* _Document excerpt_
Free Republic
Browse · Search
Religion
Topics · Post Article

Skip to comments.

‘CHRIST IS THE VICTOR’: Interview with Bishop Eleganti
The Remnant Newspaper ^ | November 3, 2025 | Matt Gaspers

Posted on 11/06/2025 12:24:10 PM PST by ebb tide

‘CHRIST IS THE VICTOR’: Interview with Bishop Eleganti

"It can’t just be down to saying the New Mass in Latin, and everything is fine, or that there is no longer such a big difference between the Old and New rites. The people’s altar is an enormous invention, as is the reversal of the direction of prayer; the deletion of many priestly prayers in order to emphasize more the character of the meal and less that of the sacrifice and the central role of the priest..." - Bishop Marian Eleganti

As Remnant readers are no doubt aware, Bishop Marian Eleganti spoke at the 2025 Catholic Identity Conference (video library here). His Excellency addressed the topic of synodality, following upon his powerful statement on the subject released over the summer.

I was honored to host Bishop Eleganti on my new podcast channel for an interview during which we discussed a variety of topics, including his monastic background and tenure in the diocese of Chur (Switzerland), Vatican II and the Traditional Latin Mass, Pope Francis’s legacy, the invasion of the Church by the LGBT agenda, and more.

* _Given task 1_
Print the rows from the first one through the line containing "pyautogui.click(x=397, y=1054)", including both of those lines.
The post on the interview with Bishop Eleganti and the rows come from separate, unrelated sources.

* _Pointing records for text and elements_
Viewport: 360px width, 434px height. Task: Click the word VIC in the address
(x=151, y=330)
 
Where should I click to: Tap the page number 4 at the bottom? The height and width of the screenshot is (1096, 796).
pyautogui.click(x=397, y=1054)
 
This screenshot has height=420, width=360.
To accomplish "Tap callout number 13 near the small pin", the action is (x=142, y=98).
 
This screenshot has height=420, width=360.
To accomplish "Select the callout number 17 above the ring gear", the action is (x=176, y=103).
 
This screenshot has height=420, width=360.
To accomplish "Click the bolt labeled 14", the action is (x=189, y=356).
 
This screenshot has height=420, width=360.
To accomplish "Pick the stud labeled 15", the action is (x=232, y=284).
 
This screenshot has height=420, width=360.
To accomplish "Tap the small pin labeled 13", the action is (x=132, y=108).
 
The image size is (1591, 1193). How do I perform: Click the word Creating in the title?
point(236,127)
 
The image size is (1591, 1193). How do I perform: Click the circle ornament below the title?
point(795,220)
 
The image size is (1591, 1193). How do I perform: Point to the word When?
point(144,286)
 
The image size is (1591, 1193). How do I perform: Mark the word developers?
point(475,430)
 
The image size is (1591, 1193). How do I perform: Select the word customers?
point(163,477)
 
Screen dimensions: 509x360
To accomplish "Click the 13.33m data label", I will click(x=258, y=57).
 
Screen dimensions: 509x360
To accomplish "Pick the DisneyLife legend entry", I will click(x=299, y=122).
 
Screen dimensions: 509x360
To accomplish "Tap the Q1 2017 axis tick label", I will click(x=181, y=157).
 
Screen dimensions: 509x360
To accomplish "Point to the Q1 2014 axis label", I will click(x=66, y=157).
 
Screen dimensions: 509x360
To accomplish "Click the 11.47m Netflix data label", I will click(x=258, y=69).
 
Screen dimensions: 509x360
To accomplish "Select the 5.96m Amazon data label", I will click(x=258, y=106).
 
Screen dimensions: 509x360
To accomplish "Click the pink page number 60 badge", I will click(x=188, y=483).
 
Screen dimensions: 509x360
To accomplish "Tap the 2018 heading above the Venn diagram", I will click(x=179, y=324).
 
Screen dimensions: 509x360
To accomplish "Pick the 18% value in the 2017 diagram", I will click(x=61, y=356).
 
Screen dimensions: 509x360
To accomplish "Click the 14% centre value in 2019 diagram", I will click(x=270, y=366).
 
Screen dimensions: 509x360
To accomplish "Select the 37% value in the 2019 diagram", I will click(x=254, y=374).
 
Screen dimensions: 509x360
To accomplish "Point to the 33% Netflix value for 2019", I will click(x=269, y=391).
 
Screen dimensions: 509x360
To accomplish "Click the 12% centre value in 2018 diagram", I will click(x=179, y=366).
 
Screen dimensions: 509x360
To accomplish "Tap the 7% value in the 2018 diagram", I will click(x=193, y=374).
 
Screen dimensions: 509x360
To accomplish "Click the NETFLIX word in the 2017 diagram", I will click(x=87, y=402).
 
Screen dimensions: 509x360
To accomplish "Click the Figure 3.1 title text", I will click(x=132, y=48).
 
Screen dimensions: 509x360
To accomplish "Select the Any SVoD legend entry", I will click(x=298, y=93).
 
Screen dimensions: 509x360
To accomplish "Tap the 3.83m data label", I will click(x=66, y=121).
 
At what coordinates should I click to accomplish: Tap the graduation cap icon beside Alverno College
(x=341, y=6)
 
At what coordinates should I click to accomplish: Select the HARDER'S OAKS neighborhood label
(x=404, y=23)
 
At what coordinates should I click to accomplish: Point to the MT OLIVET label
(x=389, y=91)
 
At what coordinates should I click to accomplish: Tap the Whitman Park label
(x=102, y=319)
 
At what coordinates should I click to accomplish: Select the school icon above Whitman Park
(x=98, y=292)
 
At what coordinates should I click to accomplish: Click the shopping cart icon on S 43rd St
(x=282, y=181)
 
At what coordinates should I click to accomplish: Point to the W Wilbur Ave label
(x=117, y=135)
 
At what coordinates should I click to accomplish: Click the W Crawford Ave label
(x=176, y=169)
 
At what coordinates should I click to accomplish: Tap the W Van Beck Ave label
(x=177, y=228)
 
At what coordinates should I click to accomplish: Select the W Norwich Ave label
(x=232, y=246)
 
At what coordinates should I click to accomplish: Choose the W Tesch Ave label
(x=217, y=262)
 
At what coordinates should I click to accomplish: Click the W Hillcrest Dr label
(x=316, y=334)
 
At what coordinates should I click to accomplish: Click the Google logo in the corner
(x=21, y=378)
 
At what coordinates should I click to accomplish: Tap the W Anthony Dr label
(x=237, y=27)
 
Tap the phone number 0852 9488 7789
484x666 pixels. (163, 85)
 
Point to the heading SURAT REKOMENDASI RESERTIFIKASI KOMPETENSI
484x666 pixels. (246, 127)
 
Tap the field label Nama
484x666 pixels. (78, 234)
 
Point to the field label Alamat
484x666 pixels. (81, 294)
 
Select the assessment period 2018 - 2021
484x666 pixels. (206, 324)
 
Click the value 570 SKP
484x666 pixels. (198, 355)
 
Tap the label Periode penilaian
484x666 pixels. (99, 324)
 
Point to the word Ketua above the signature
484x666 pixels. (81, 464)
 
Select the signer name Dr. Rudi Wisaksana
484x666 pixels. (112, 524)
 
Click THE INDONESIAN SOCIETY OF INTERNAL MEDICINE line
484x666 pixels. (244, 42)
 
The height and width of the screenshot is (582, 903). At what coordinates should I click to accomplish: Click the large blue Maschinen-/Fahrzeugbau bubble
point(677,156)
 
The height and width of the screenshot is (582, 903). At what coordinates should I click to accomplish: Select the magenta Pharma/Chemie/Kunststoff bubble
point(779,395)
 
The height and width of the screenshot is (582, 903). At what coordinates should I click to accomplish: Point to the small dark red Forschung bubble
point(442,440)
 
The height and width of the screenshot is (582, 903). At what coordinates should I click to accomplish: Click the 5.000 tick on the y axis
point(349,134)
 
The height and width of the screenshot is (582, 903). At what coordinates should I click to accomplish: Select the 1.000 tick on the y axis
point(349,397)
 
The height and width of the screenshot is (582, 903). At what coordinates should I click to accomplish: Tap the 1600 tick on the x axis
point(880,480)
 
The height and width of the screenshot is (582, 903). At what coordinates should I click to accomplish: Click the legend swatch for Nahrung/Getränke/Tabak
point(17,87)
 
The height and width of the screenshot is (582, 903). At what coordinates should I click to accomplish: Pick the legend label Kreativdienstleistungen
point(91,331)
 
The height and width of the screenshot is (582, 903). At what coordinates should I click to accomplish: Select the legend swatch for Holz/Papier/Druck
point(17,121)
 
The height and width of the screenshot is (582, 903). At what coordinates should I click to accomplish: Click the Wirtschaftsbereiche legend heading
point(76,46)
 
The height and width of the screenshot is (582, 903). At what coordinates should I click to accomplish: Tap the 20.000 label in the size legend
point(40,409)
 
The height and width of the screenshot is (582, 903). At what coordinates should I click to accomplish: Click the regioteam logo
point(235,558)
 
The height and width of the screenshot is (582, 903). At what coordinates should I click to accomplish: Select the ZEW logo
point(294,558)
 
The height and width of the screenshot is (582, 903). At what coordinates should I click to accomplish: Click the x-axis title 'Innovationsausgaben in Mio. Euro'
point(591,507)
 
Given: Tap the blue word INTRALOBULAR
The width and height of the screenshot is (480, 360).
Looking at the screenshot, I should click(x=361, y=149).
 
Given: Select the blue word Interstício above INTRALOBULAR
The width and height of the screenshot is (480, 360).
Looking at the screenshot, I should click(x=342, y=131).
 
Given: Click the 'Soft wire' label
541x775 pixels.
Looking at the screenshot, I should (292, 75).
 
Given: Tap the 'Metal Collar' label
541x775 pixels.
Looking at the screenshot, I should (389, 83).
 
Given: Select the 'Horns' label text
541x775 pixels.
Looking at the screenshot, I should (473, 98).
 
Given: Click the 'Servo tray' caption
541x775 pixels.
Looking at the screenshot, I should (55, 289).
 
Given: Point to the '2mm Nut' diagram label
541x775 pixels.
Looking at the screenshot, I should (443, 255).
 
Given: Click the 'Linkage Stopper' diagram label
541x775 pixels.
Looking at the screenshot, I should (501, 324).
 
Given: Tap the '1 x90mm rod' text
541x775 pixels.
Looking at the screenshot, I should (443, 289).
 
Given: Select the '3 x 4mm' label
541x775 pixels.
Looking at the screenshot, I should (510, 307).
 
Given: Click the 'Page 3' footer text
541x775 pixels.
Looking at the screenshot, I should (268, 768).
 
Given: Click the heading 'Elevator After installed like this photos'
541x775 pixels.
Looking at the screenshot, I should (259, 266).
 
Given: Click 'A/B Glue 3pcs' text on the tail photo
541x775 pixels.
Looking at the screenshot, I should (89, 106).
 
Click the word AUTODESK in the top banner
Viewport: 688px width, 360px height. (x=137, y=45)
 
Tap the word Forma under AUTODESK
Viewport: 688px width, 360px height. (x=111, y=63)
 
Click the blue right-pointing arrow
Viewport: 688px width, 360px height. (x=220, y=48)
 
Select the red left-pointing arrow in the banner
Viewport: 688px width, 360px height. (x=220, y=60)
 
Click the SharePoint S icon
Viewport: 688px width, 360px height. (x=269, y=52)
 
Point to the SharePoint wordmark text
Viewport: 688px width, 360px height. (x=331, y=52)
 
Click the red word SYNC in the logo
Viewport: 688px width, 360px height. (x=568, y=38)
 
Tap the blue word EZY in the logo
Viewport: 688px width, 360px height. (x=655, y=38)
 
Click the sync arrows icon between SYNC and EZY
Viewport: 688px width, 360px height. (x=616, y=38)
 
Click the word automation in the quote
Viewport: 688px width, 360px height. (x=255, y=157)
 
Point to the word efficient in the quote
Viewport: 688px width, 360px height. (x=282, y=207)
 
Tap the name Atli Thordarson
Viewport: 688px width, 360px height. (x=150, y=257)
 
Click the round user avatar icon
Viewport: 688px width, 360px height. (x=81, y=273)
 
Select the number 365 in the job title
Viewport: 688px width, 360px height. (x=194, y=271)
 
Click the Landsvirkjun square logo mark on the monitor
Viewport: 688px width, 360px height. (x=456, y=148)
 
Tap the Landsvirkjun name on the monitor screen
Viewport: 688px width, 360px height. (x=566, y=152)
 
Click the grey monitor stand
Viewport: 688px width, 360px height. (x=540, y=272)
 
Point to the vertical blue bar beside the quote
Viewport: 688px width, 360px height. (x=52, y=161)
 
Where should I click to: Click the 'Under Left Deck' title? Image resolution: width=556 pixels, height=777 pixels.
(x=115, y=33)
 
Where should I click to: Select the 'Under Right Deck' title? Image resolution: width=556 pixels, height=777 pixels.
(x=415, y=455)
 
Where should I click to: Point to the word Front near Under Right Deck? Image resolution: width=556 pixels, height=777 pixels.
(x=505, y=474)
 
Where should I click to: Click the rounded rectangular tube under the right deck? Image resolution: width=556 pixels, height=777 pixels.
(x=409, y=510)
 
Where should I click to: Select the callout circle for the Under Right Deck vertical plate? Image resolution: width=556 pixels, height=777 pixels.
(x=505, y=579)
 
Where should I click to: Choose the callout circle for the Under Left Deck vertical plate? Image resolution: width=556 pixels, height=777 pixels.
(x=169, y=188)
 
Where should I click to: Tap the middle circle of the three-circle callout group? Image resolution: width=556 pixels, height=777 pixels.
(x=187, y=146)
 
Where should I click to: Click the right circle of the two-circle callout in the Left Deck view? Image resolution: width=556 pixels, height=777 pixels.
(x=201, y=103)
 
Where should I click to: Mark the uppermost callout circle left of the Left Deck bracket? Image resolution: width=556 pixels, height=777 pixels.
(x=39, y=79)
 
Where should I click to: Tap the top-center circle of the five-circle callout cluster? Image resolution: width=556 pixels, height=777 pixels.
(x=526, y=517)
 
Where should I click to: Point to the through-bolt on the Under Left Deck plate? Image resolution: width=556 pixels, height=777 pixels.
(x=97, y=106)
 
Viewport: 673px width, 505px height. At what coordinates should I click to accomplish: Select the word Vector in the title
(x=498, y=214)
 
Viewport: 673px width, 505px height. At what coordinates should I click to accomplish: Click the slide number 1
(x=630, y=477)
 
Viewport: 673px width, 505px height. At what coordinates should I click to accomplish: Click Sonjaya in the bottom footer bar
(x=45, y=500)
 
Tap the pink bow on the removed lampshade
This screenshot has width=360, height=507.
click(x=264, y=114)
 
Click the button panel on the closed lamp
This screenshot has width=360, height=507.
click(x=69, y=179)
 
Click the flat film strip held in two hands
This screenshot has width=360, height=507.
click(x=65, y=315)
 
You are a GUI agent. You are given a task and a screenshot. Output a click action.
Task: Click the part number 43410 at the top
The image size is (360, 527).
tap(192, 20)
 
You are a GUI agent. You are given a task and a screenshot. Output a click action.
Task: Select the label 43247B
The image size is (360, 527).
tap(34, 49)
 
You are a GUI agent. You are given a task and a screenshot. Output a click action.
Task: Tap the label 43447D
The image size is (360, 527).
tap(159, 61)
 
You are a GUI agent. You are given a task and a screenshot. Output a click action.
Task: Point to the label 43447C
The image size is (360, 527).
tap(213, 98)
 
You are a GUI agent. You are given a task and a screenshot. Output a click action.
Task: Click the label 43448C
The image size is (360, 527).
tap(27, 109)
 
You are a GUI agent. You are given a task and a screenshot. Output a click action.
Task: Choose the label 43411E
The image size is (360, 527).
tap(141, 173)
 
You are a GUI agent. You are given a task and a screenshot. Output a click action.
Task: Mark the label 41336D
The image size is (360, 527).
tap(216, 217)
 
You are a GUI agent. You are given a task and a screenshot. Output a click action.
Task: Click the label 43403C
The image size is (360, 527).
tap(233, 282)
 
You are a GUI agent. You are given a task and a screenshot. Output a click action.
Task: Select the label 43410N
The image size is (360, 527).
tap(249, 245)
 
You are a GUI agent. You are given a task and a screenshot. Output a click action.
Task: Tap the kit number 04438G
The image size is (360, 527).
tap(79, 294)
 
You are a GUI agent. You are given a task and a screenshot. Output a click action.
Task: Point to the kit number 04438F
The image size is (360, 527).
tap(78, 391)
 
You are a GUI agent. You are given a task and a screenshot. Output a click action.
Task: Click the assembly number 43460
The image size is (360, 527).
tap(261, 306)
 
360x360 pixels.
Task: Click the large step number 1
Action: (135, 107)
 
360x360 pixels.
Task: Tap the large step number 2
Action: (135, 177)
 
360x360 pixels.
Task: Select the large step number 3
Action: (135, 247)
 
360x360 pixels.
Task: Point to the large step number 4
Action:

* _Given task 2_
Proceed with the post on the interview with Bishop Eleganti, continuing from the point at which it stops.

* _Answer 1_
Viewport: 360px width, 434px height. Task: Click the word VIC in the address
(x=151, y=330)
 
Where should I click to: Tap the page number 4 at the bottom? The height and width of the screenshot is (1096, 796).
pyautogui.click(x=397, y=1054)

* _Answer 2_
Following our live discussion, His Excellency graciously agreed to prepare written responses to the questions I had sent him, resulting in a condensed version of our video interview (see the video for our full discussion).

May God bless Bishop Eleganti and raise up more courageous shepherds like him — those who will nourish the flock with sound doctrine and a holy example (cf. Jer. 3:15).

*****

Perhaps we could begin with some of your personal background. Prior to becoming a bishop, you spent many years as a Benedictine monk and abbot. In what ways would you say your monastic vocation has impacted your understanding of the Faith and your episcopal ministry?

Bishop Eleganti: It has greatly influenced my relationship with God and Christ. St. Benedict writes that monks should prefer nothing to love for Christ. It is about a bridal relationship with God. The monastic tradition has greatly shaped my way of praying — the Desert Fathers, the monastic movement. Even as a bishop, I have remained a very spiritual person with a penchant for mystics.

The Vatican should not have allowed the LGBTQ+ "pilgrimage", organized by an association of activists who seek to change Church teaching on homosexuality. We should not challenge God.  - Bishop Eleganti

During your time as auxiliary bishop of Chur, you served under His Excellency Vitus Huonder (d. 2024), former bishop of the diocese (2007-2019), who was told by the Vatican to “start a dialogue with representatives of the Society of Saint Pius X” and then decided to spend his retirement years with the SSPX. Did Bishop Huonder ever share details with you about his dialogue with the SSPX? Did his spiritual journey towards Tradition have any impact on your views?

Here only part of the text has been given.